··· Exercise inputs

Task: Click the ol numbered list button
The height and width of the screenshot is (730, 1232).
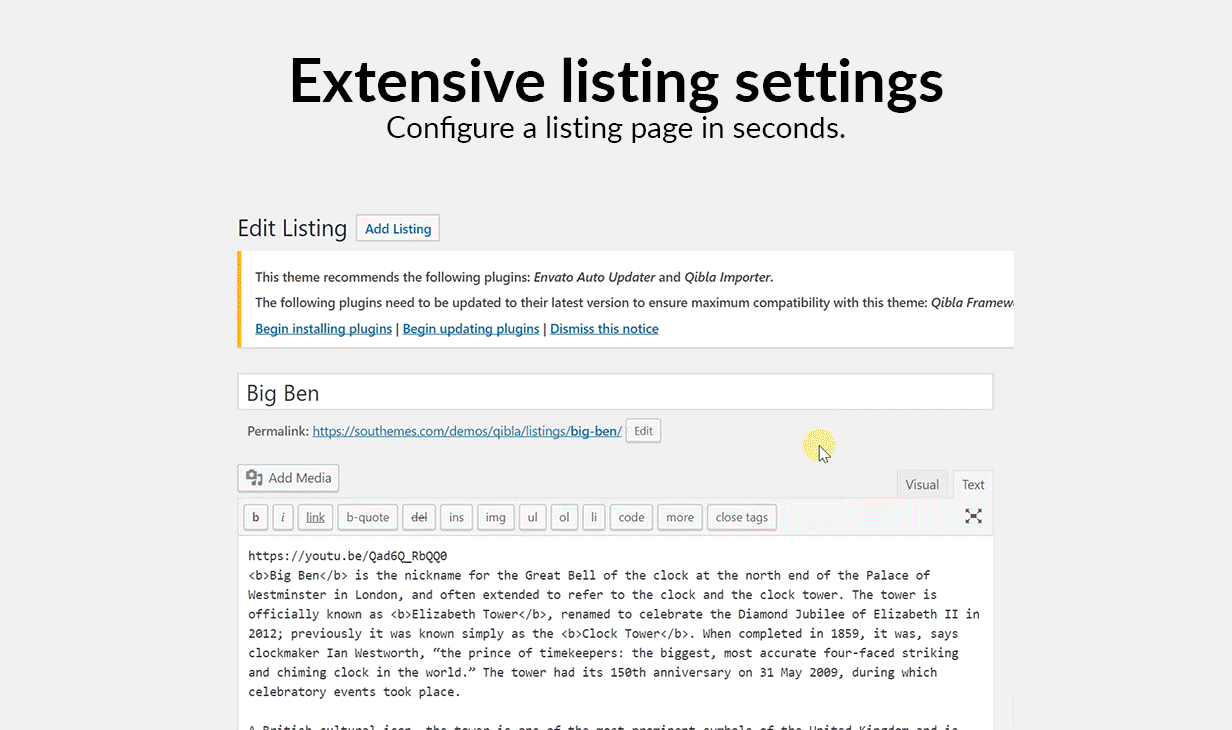Action: (x=564, y=517)
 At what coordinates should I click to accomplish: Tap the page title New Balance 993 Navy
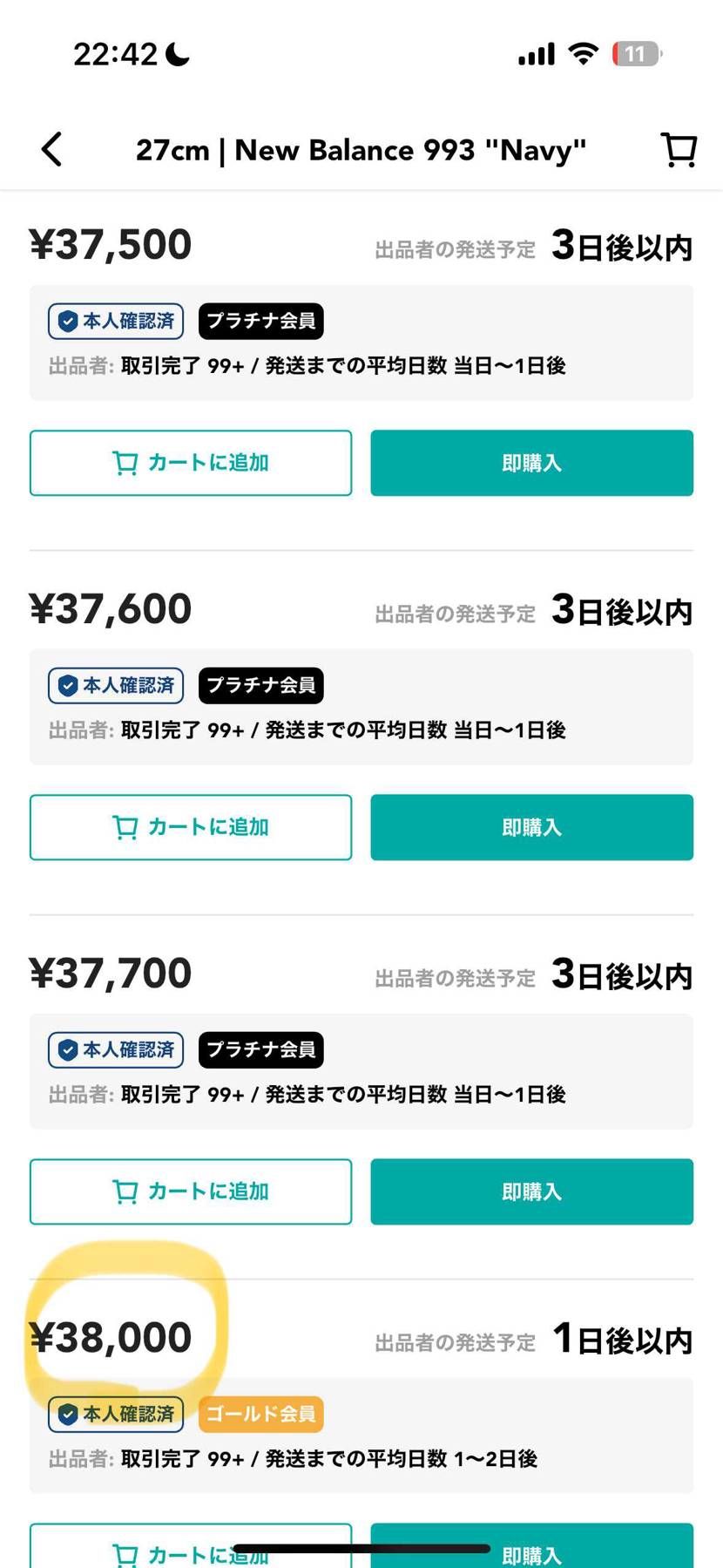(361, 150)
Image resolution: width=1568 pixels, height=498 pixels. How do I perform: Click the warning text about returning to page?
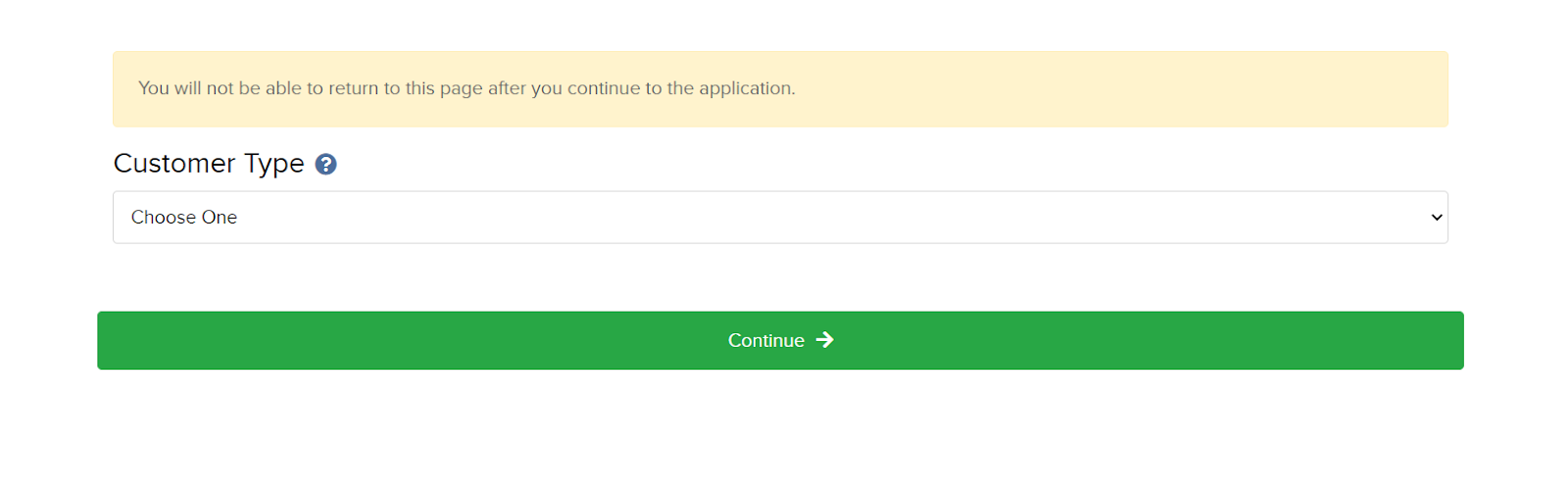pyautogui.click(x=466, y=88)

······

__Required action__:
What you output should match the records line for line, minus the pictures.

__Result of the task__:
Task: Click the ol numbered list button
The height and width of the screenshot is (730, 1232).
Action: (x=564, y=517)
 At what coordinates should I click to accomplish: Tap the page title New Balance 993 Navy
(361, 150)
Image resolution: width=1568 pixels, height=498 pixels. How do I perform: Click the warning text about returning to page?
pyautogui.click(x=466, y=88)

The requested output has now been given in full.